Text extract:
+++++

3

I need to capture all links in a given html.

Here is sample code:

<div class="infobar">
    ... some code goes here ...
    <a href="/link/some-text">link 1</a>
    <a href="/link/another-text">link 2</a>
    <a href="/link/blabla">link 3</a>
    <a href="/link/whassup">link 4</a>
    ... some code goes here ...
</div>

I need to get all links inside div.infobar that starts with /link/

I tried this:

preg_match_all('#<div class="infobar">.*?(href="/link/(.*?)") .*?</div>#is', $raw, $x);

but it gives me the only first match.

Thanks for advices.

Valour
  • 773
  • 10
  • 32
  • Maybe there's an html parser that will do this more easily for you? –  Jun 23 '11 at 23:33
  • I am already getting it first getting the inside of div.infobar with preg_match then getting the links with preg_match_all. but since regex offers more flexibility, why I shouldn't use it? I just need a good pattern. I want to know how to accomplish that with just 1 preg_match_all – Valour Jun 23 '11 at 23:35
  • 2
    You cannot do that with a single regex. You first need to isolate the div and then extract the desired links from it. -- What the stubby comments are about: you can extract the links easier with phpQuery or [QueryPath](http://querypath.org/) using `foreach (qp($html)->find("div.infobar a") as $a) { print $a->attr("href"); }` Using a specific regex is really only appropriate for performance reasons, if it's a known coherent html input blob. – mario Jun 23 '11 at 23:35
  • HTML is not a regular language, so it is [unwise to use a regular expression to parse HTML](http://stackoverflow.com/questions/1732348/regex-match-open-tags-except-xhtml-self-contained-tags/1732454#1732454). – sarnold Jun 24 '11 at 00:28
  • @stereofrog, fair point; there's no way I can improve upon [anubhava's answer](http://stackoverflow.com/questions/6461732/using-a-regular-expression-to-extract-urls-from-links-in-an-html-document/6461935#6461935) for this specific case, and I think a little levity is a fantastic way to show that trying to use the wrong tool for the job can lead to incredible frustration. – sarnold Jun 24 '11 at 01:51
  • @Stereofrog, [our very own Jeff Atwood](http://www.codinghorror.com/blog/2009/11/parsing-html-the-cthulhu-way.html) provides further advice that parsing a non-regular language such as HTML with a regular expression might just work most of the time, but is brittle. Yes, [newer engines called 'regular expression'](http://www.geocities.jp/kosako3/oniguruma/doc/RE.txt) can match some non-regular languages, but I still believe a match written in one of these languages will be harder to maintain over time than using a more powerful parser such as the `DOMDocument` or XPath approaches. – sarnold Jun 24 '11 at 09:11

4 Answers4

7

I would suggest using DOMDocument for this very purpose rather than using regex. Consider following simple code:

$content = '
<div class="infobar">
    <a href="/link/some-text">link 1</a>
    <a href="/link/another-text">link 2</a>
    <a href="/link/blabla">link 3</a>
    <a href="/link/whassup">link 4</a>
</div>';
$dom = new DOMDocument();
$dom->loadHTML($content);

// To hold all your links...

+++++

Extracted data:
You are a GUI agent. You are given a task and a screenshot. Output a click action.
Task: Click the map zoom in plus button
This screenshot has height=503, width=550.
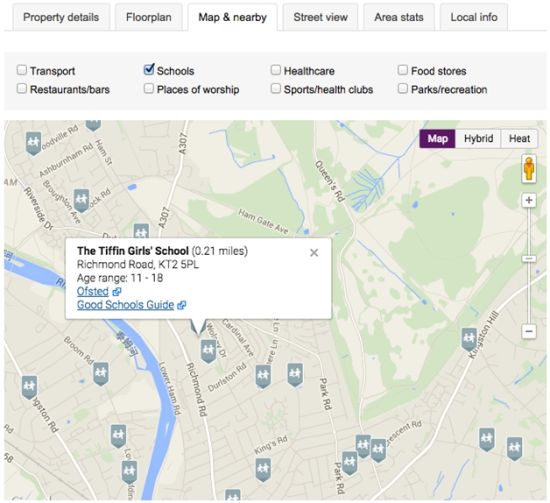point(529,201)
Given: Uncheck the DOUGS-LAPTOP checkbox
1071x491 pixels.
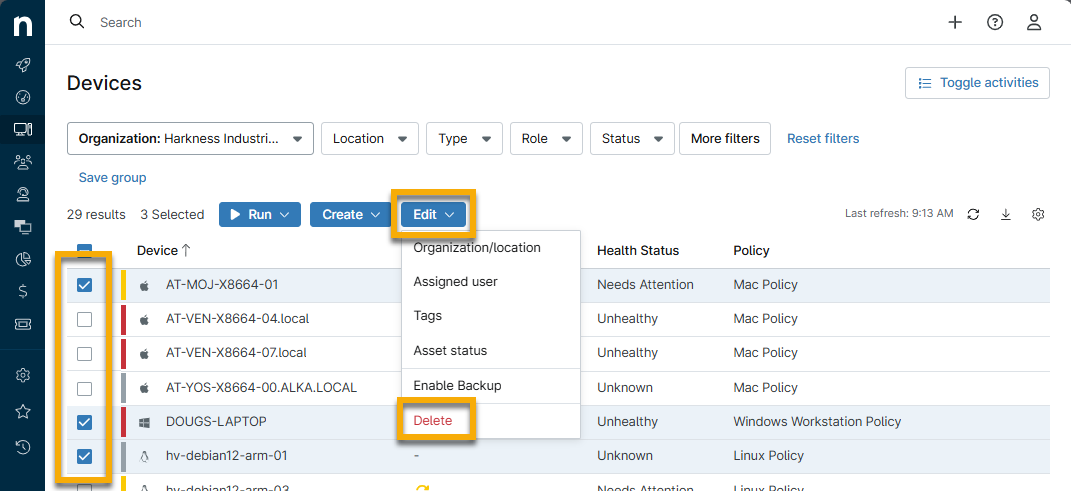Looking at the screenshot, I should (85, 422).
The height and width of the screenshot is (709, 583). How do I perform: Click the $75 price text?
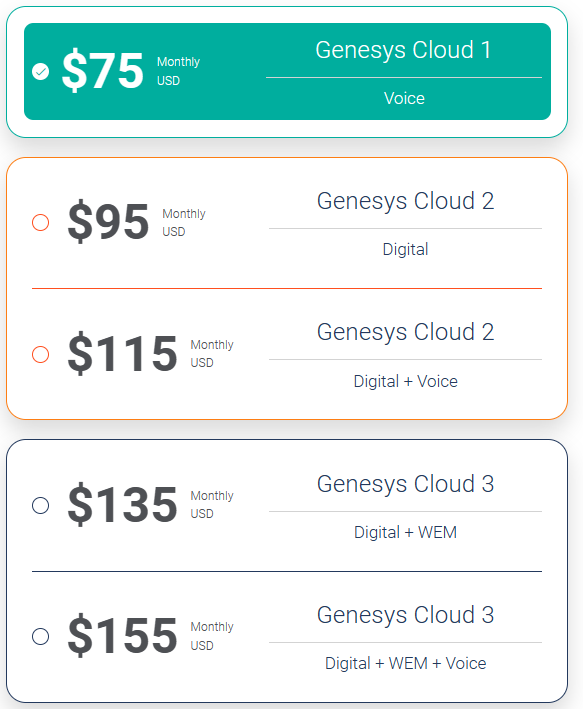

+++++

Exercise instructions: Reproduce the passage of the forum thread on extracting links with regular expressions from "I would suggest" up to and including "all your links...", with no changes. The listing above is not required for the work requested here.

Result:
I would suggest using DOMDocument for this very purpose rather than using regex. Consider following simple code:

$content = '
<div class="infobar">
    <a href="/link/some-text">link 1</a>
    <a href="/link/another-text">link 2</a>
    <a href="/link/blabla">link 3</a>
    <a href="/link/whassup">link 4</a>
</div>';
$dom = new DOMDocument();
$dom->loadHTML($content);

// To hold all your links...